What This Skill Offers
This skill gives your AI coding tool comprehensive Swift Testing guidance. It can:
Guide Your Testing Decisions
- Choose the right assertion (
#expectvs#require) - Structure tests with Arrange-Act-Assert pattern
- Apply F.I.R.S.T. principles (Fast, Isolated, Repeatable, Self-Validating, Timely)
- Follow the test pyramid (80% unit, 15% integration, 5% UI)
Write Proper Test Doubles
- Understand Martin Fowler's test double taxonomy
- Create Dummies, Fakes, Stubs, Spies, SpyingStubs, and Mocks
- Choose between state verification and behavior verification
- Place test doubles close to interfaces with
#if DEBUG
Create Maintainable Test Infrastructure
- Build fixtures with sensible defaults
- Place fixtures close to models
- Handle dates deterministically
- Organize test suites with tags and traits
Test Various Scenarios
- Write parameterized tests for multiple inputs
- Test async code with proper patterns
- Use confirmation for callback/delegate testing
- Set up snapshot testing for UI regression
Migrate from XCTest
- Complete XCTest to Swift Testing migration guide
- Assertion mapping (XCTAssertEqual -> #expect)
- Setup/teardown patterns (setUp -> init)
- Async test migration patterns
What Makes This Skill Different
Practical Focus: Based on real-world testing patterns from production codebases, focusing on what developers actually need.
Proper Taxonomy: Uses Martin Fowler's official test double terminology, clarifying the confusion between "mocks" and "spies" in the Swift community.
Non-Opinionated: Focuses on industry-standard best practices like F.I.R.S.T. principles and Arrange-Act-Assert, not architectural preferences.
Swift Testing Ready: Covers the modern Swift Testing framework with @Test, #expect, #require, and @Suite.
Infrastructure Guidance: Includes patterns for test doubles, fixtures, and their proper placement in your codebase.
Skill Structure
swift-testing/
├── SKILL.md # Main skill file with decision trees
└── references/
├── _index.md # Quick navigation for all topics
├── test-organization.md # Suites, tags, traits, parallel execution
├── parameterized-tests.md # Testing multiple inputs efficiently
├── async-testing.md # Async patterns, confirmation, timeouts
├── migration-xctest.md # XCTest to Swift Testing migration
├── test-doubles.md # Dummy, Fake, Stub, Spy, SpyingStub, Mock
├── fixtures.md # Fixture patterns and placement
├── integration-testing.md # Module interaction testing
└── snapshot-testing.md # UI regression testing
Core Concepts
Swift Testing Basics
import Testing
@Test("User can be created with valid data")
func createUser() {
let user = User(name: "Alice", age: 30)
#expect(user.name == "Alice")
#expect(user.age == 30)
}
Arrange-Act-Assert
@Test func calculateTotal() {
// Given
let cart = ShoppingCart()
cart.add(Item(price: 10))
// When
let total = cart.calculateTotal()
// Then
#expect(total == 10)
}
Test Double (SpyingStub)
#if DEBUG
final class UserRepositorySpyingStub: UserRepositoryProtocol {
// Spy
private(set) var savedUsers: [User] = []
// Stub
var usersToReturn: [User] = []
func save(_ user: User) async throws {
savedUsers.append(user)
}
func getAll() async throws -> [User] {
usersToReturn
}
}
#endif
Fixture
#if DEBUG
extension User {
static func fixture(
id: UUID = UUID(),
name: String = "Test User",
email: String = "test@example.com"
) -> User {
User(id: id, name: name, email: email)
}
}
#endif
Contributing
Contributions are welcome!
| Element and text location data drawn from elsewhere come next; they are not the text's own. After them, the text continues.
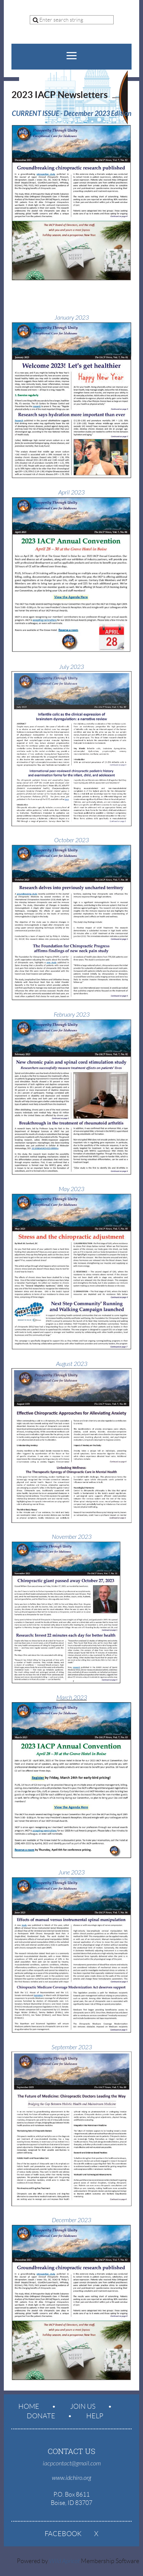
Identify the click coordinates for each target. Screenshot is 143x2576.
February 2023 (72, 1014)
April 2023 (71, 492)
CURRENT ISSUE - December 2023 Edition (72, 113)
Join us (82, 2406)
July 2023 (71, 667)
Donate (41, 2416)
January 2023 (72, 317)
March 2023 (71, 1697)
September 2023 (71, 2047)
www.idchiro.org (71, 2478)
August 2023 (71, 1364)
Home (28, 2406)
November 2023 (72, 1537)
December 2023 (71, 2220)
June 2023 (71, 1872)
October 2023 (71, 840)
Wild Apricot (64, 2561)
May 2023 (71, 1189)
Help (94, 2416)
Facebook (63, 2534)
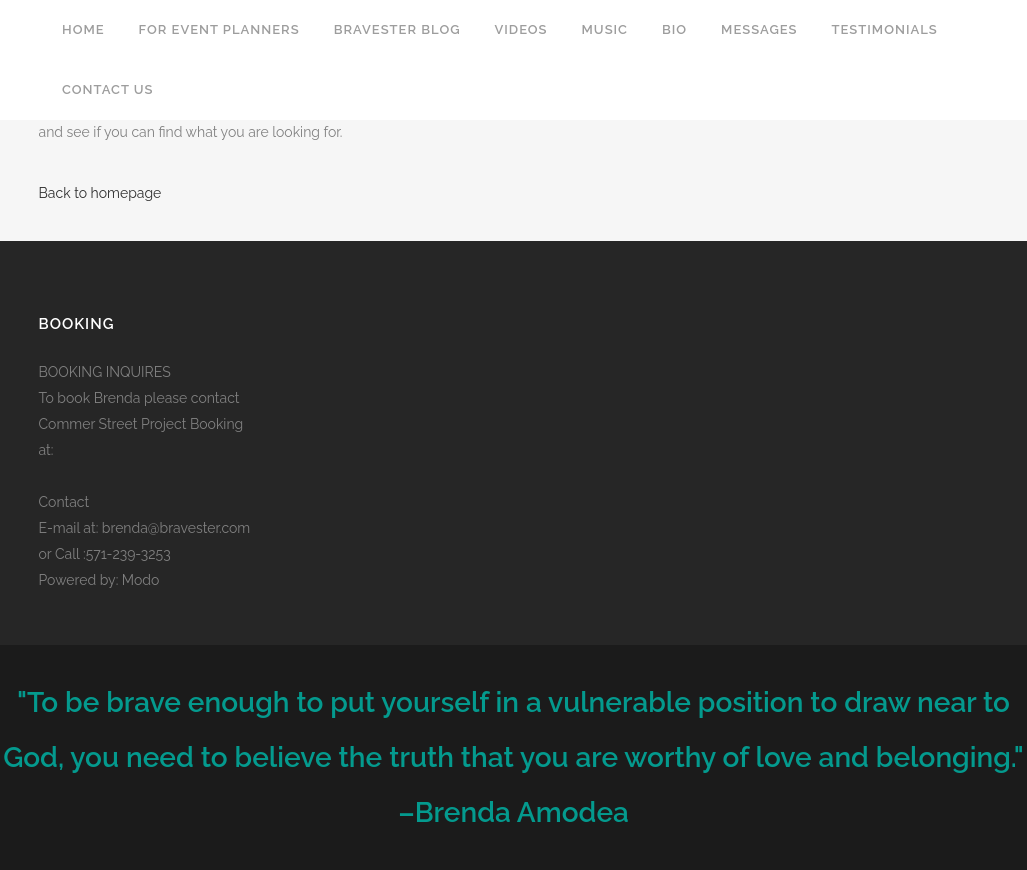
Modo (141, 580)
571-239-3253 (128, 554)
This repository follows the Agent Skills open format, which has specific structural requirements.
We strongly recommend using AI assistance for contributions:
- Use the skill-creator skill with Claude to ensure proper formatting
- This helps maintain the Agent Skills format and ensures your contribution works correctly with AI agents
Please read CONTRIBUTING.md for:
- How to use the skill-creator skill for contributions
- Agent Skills format requirements
- Quality standards and best practices
- Pull request process
This skill is maintained to reflect the latest Swift Testing best practices and will be updated as the framework evolves.
License
This skill is open-source and available under the MIT License. See LICENSE for details.